Life in Arusha… and Reflections on East Africa

Elliott on Life in Arusha:

Stephanie and I like to think we’re well-traveled, but this trip to Africa was the first time that we had really immersed ourselves in a developing country’s culture.  As prepared as we thought we were, it was still a bit of a shock that we had to get used to.

The home we stayed in is definitely nice compared to many other dwellings we’d seen.  There are plenty of mud huts and shacks made of corrugated steel, but we were in a nice neighborhood in a concrete home with several rooms, a private gate, and a manicured lawn.

The infrastructure revealed some significant differences between life in a developed country and life in a developing country.  We were expecting the roads to be below the standards we are used to.  We were not expecting that the residential streets that led to our host’s home would be completely unpaved and made of dirt (not gravel), so badly rutted and full of rocks that it would take a half hour to do a drive that would take less than ten minutes back home.  In fact, before we left, our host had to take her van in for service for a broken tie rod.

Electricity has not been run to the entire area, so many homes there run off of solar power.  Maggie’s home has solar collectors which charge two large batteries that supply the house.  Since one battery had decided it no longer wanted to hold a full charge, when the sun wasn’t shining, power wasn’t working.  At night and even on cloudy days, we had no juice.  Maggie was all set up to have power run to her house, so she went to the power company to find out what the delay was.  She waited in line in the sun and intense hear for four hours, only to be told they had no power poles they could install, and she would need to wait several weeks before they would have the necessary equipment.

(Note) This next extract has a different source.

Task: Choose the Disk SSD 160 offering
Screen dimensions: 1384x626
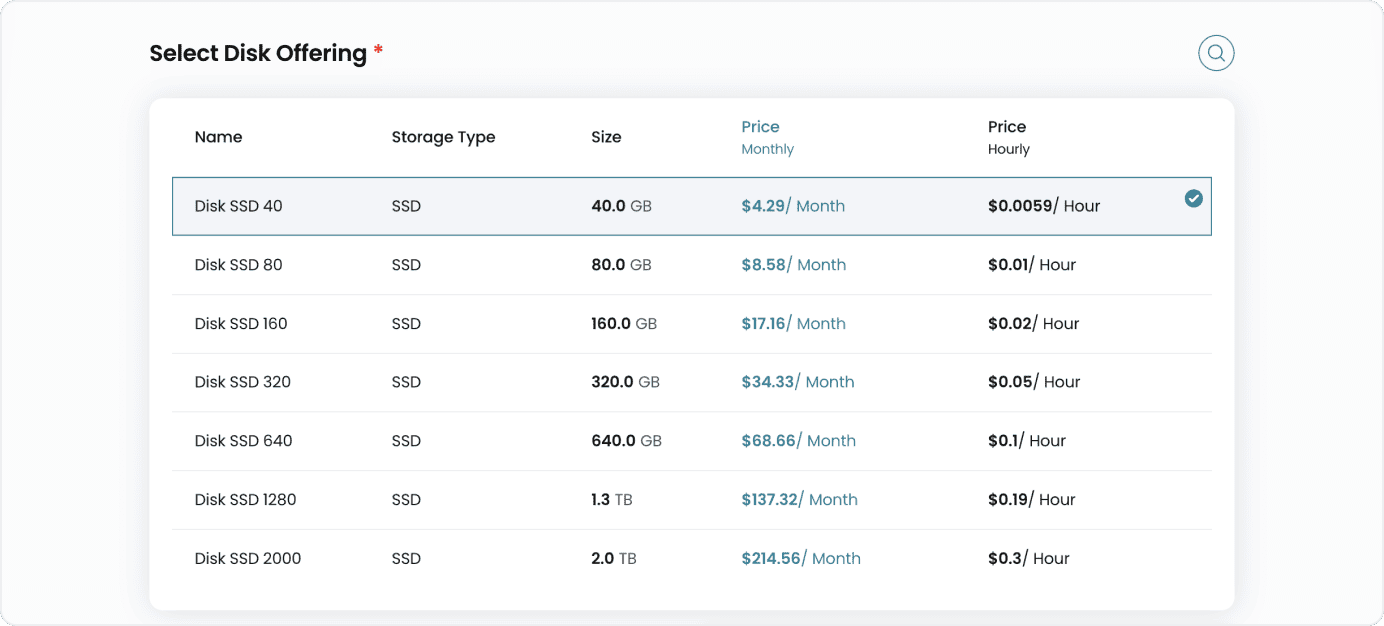Action: [240, 324]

Because the house did not have full power, there was no refrigerator and no water heater.  That meant cold showers unless you were willing to boil water and sponge it on.  The gas range was powered by a large propane canister that sat right next to it in the kitchen, similar to a barbecue.  A week or so into our stay, the gas ran out, and we were unable to cook until it was replaced.

There was water service to the house, but the pipes ran to a 1000 liter cistern on the roof from which the house faucets received their water.  At several points during out stay, the cistern ran out; one time there was a broken pipe, and at other times the water was being rationed.  Each time it took about two days for service to be restored, during which no water came out of and faucets or shower heads.  We gathered water for drinking, hand-washing, and toilet-flushing, one pitcher at a time, from smaller reserve cisterns outside.

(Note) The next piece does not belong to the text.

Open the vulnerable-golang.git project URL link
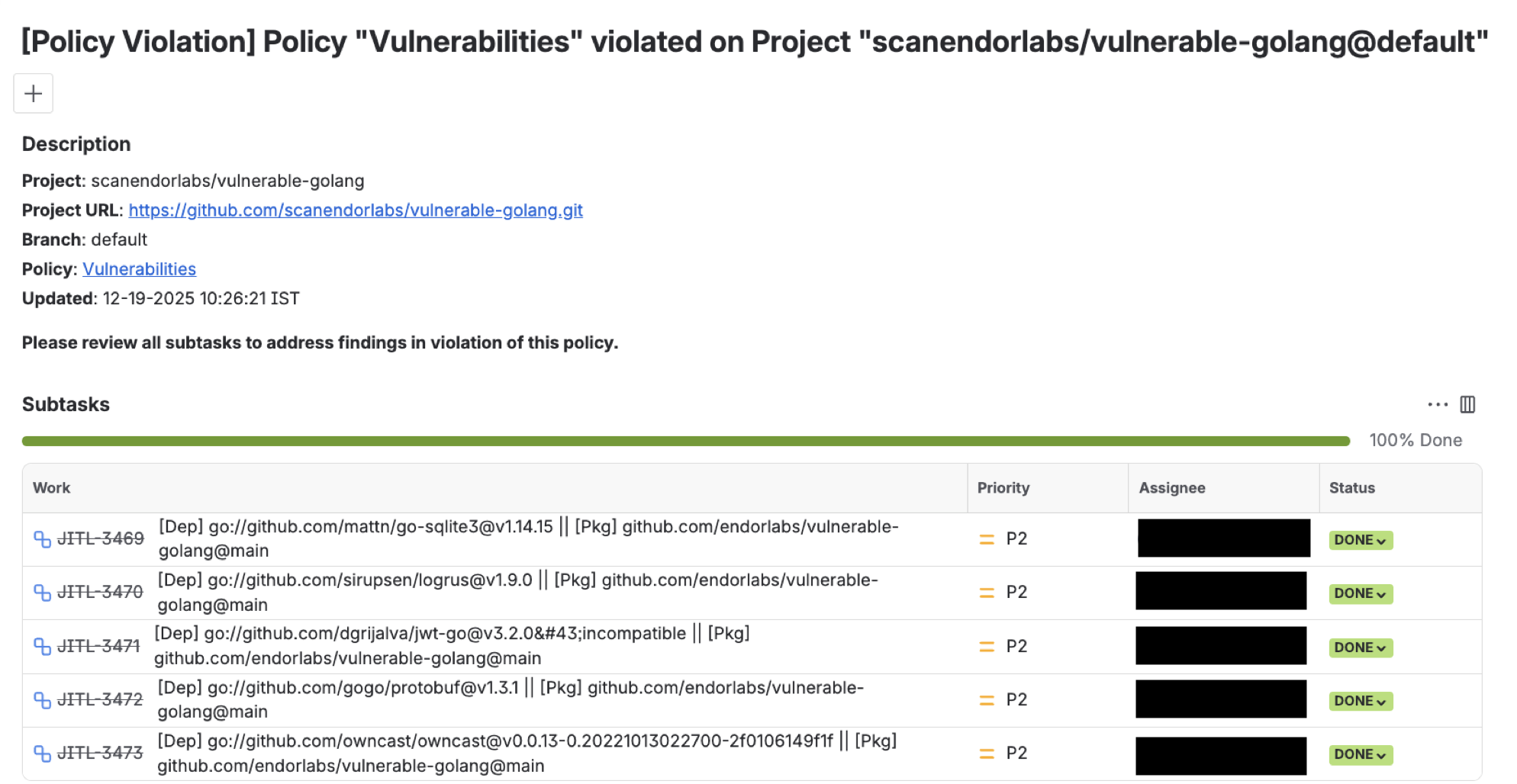Viewport: 1517px width, 784px height. coord(356,210)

All these problems are so hard for us to imagine living as we do in a country where the infrastructure just works.  In Arusha, it was life as usual for everyone but us tourists.

In town, we also saw many sights that were alien to us Mzungu.  We found it charming that women carried shopping purchases or fruit or water buckets on their heads, but there was no denying that a lot of people carried a lot of things, and walked everywhere they were going.  At home, we Americans would just throw everything in our car, and drive it to our destination.

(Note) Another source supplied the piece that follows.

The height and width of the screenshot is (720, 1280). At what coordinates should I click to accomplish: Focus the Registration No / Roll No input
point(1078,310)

We saw so much resourcefulness wherever we went.  Whatever people need, they just make from whatever is available.  If you need to nail to pieces of wood together, just drive your nail through a bottle cap for reinforcement.  We saw single-axle carts that people pulled through the streets that were designed when let go to tip backwards onto strips of old car tires that acted as brakes.  We saw bread stacked in crates on the back of bicycles until they towered over the driver who would then deliver them.  We saw “local buses” which were minivans packed way beyond capacity with people hanging out of the windows.

While the sense of poverty was undeniable, there was no sense of despair or desperation.  Almost everyone we would pass seemed to have a smile and a greeting for us.  Spending a few weeks here really made us realize not only how lucky we have it back in the U.S. of A., but also how little one truly needs to be happy in life.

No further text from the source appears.